Assigned task:
Your answer should be every line with the word "computer", copied from the data below.

Stored records:
-.-.-

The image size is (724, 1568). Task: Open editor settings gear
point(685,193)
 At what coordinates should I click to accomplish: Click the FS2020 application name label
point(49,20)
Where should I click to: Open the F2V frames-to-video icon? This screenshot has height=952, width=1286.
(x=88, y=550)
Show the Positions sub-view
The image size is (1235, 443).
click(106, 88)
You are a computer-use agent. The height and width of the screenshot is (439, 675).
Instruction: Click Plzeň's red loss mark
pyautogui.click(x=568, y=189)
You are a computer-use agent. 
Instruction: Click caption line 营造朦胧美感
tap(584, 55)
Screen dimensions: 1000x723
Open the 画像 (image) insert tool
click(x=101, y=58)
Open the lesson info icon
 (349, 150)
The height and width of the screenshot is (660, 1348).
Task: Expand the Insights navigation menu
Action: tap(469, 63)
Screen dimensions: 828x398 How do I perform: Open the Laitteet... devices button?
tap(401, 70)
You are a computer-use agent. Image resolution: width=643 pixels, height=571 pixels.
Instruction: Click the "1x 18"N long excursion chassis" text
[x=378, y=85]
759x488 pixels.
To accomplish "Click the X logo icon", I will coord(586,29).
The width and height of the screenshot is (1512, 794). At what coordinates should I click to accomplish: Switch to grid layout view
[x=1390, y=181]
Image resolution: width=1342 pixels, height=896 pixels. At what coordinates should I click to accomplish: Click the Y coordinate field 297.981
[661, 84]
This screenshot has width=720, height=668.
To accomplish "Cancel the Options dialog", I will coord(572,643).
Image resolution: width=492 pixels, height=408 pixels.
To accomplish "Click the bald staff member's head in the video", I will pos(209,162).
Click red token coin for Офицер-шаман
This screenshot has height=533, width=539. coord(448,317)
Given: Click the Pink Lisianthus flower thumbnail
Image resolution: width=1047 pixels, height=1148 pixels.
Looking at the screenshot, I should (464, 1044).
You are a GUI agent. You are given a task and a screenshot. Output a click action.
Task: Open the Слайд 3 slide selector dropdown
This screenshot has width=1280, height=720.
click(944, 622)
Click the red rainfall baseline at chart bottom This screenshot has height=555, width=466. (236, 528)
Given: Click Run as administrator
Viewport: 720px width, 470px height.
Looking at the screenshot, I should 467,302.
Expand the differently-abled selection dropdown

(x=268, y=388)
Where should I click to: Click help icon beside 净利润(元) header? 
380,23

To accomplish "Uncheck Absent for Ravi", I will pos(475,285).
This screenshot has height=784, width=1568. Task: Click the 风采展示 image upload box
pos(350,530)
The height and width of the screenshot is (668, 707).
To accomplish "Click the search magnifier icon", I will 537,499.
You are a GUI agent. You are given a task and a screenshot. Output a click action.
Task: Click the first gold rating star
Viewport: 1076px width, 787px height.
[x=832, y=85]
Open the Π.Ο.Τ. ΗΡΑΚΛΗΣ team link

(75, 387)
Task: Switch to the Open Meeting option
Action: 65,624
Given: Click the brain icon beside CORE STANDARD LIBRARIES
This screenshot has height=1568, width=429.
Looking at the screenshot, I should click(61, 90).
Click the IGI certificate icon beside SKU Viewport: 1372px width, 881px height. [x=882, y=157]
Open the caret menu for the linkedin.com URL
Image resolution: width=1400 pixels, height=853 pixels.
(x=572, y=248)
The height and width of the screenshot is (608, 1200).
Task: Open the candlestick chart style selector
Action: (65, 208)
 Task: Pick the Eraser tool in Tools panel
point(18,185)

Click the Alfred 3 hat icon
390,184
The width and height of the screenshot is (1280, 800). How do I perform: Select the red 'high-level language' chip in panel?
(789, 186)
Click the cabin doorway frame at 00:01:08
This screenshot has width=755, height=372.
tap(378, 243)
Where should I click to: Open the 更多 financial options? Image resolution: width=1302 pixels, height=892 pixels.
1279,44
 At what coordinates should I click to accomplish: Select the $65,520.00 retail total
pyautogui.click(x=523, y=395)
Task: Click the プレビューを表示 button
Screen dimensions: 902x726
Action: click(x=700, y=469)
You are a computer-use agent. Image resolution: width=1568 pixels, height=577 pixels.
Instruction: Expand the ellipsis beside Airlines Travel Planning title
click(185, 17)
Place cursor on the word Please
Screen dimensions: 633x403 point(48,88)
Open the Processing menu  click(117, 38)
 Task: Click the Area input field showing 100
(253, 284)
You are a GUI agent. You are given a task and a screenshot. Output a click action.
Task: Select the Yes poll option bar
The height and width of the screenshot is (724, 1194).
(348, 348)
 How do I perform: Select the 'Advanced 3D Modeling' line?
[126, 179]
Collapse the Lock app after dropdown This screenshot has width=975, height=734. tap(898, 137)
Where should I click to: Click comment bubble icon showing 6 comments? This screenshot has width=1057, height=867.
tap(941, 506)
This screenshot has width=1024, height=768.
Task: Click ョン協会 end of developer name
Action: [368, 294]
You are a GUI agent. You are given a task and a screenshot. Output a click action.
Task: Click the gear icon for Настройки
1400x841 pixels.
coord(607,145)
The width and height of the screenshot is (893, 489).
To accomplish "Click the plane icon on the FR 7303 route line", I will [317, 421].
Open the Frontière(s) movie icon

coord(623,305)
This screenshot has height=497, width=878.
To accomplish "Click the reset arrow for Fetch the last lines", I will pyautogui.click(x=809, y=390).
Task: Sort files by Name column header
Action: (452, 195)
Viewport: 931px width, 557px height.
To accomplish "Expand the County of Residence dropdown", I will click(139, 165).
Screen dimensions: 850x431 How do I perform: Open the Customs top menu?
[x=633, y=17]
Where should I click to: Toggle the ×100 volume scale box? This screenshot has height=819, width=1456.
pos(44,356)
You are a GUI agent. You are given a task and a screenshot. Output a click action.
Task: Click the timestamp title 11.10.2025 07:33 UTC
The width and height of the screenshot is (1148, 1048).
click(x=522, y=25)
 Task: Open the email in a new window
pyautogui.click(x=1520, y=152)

-.-.-

Task response:
You are a computer-use agent. The height and width of the screenshot is (439, 675).
You are a computer-use agent. 
You are a computer-use agent. Image resolution: width=643 pixels, height=571 pixels.
You are a computer-use agent. Image resolution: width=1568 pixels, height=577 pixels.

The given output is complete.